The invention is particularly concerned with such conveyors wherein the branch lines are arranged in directly opposed pairs along the main conveyor line, and the primaray object of the invention is to provide such a conveyor wherein such pairs of branch lines can be spaced as closely as possible to each other along the main line.
The sortation conveyor disclosed in Case A includes a frame defining the main line of the conveyor and at least one branch outlet therefrom, an endless apron supported for movement on the frame to define the top conveying run and a bottom return run, a plurality of pusher elements mounted for movement with the apron and also for sliding movement across the apron from one side thereof to the other, and selectively operable means for causing a desired number of pusher elements to move across the apron as they move forward with it and thereby to push the selected carton from the apron onto the selected branch conveyor.

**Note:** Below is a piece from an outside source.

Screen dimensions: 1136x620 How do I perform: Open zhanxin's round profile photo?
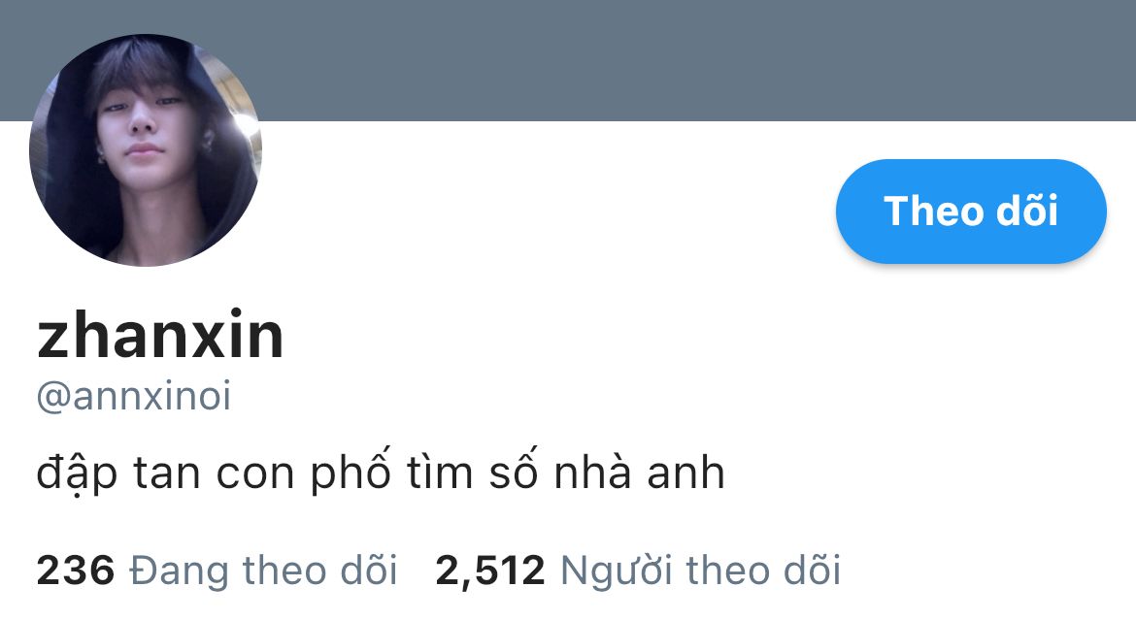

More specifically, each of the pusher elements is equipped with a guide pin which depends therefrom, and when the pusher elements are in their normal rest positions along one side of the conveyor apron, each of these pins will pass in succession through a channeled switch member pivoted to swing between a retracted position parallel with the course of the apron and an advanced position at an acute angle to the apron course wherein it cooperates with the guide pins on successive pusher elements to divert those elements away from the side of the apron.

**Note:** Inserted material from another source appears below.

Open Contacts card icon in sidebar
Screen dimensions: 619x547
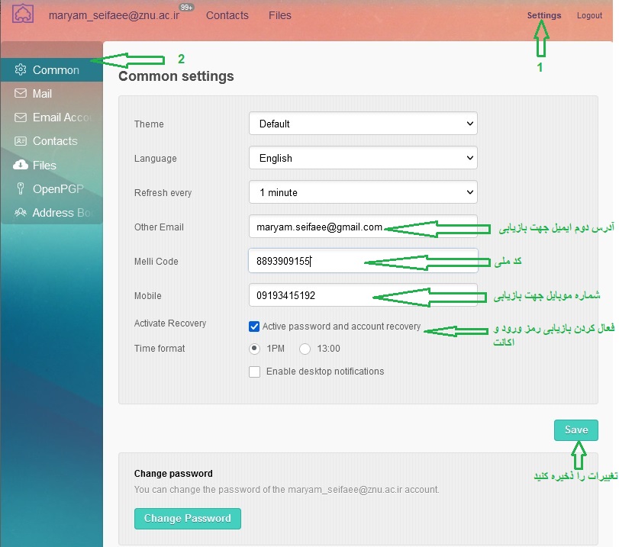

As soon as each diverter pin leaves the switch member, it is caused to engage a guide track which extends across the frame at an angle to the apron course. The forward movement of the pusher element with the apron will also cause it to be cammed by the guide track laterally across the apron and thereby to cooperate with successive similarly cammed pusher elements to push the selected carton onto the branch conveyor. Provision is made for returning each diverted pusher elements back to a rest position during its travel on the bottom return run of the apron back to the upstream end of the main conveyor line.
The operation of the conveyor disclosed in Case A requires that the guide pin on each diverted pusher element be continuously guided across the width of the apron until it completes its carton-ejecting movement. This is accomplished in that application by guiding the guide pin by means of a guide track extending at an angle across the entire width of the conveyor. That arrangement, however, requires that if it is decided to have branch outlets on both sides of the main conveyor, they cannot be located opposite each other but must be spaced alternately on the two sides of the main conveyor.
The conveyor disclosed in Case B includes all of the major components of the conveyor disclosed in Case A, and it also includes certain modifications and new components which make it possible to accommodate branch conveyors arranged in directly opposed pairs along the main conveyor line. More specifically, in the conveyor disclosed in Case B, provision was made for guiding a carton from the main conveyor line onto either of two directly opposed branch conveyors. This in turn required that provision be made for causing selected pusher elements to move from either side of the top apron run to the other side, depending upon the side of the main conveyor to which a particular carton is to be delivered.
In the conveyor disclosed in Case B, that objective is accomplished by the provision of a selective cross-over switching assembly which includes a pair of oppositely angled track elements positioned between the branch lines of an opposed pair in cross-defining relation. Each of these track elements, however, is in two parts which are spaced longitudinally from each other to provide a gap therein around the center of the cross which the two track elements define.
A supplemental guide element is mounted for switching movement within this gap area between two limit positions wherein it fills the gap in one or the other of the two-part track elements, depending upon which of the two branch conveyors is to receive a diverted carton. In other words, if a carton traveling on the main conveyor is to be diverted to a branch conveyor on the left, the appropriate number of pusher elements will be caused to begin diverting movement to the left for that carton, and at the same time, the supplemental guide element will be moved to the position wherein it fills the gap in the left-diverting track element so that each of the appropriate number of pusher elements will be guided completely across the top apron run to effect side delivery of the carton.
The supplemental guide element can remain in its left position until it is needed for delivery to the right-hand one of that pair of branch outlets. Then when the latter occasion arises, the supplemental guide element will be moved to its other limit position in order to assure proper operation of the number of pusher elements required to effect delivery of the selected carton to the right branch conveyor.
In the conveyor of Case B, however, it is still necessary that each pusher element travel across the entire width of the main conveyor line to complete the delivery of a carton to a branch conveyor. The primary objective of the present invention is to reduce that travel requirement, and thereby to make it possible to accommodate branch conveyors both in directly opposed pairs along the main conveyor line and also in more closely spaced relation lengthwise of the conveyor line.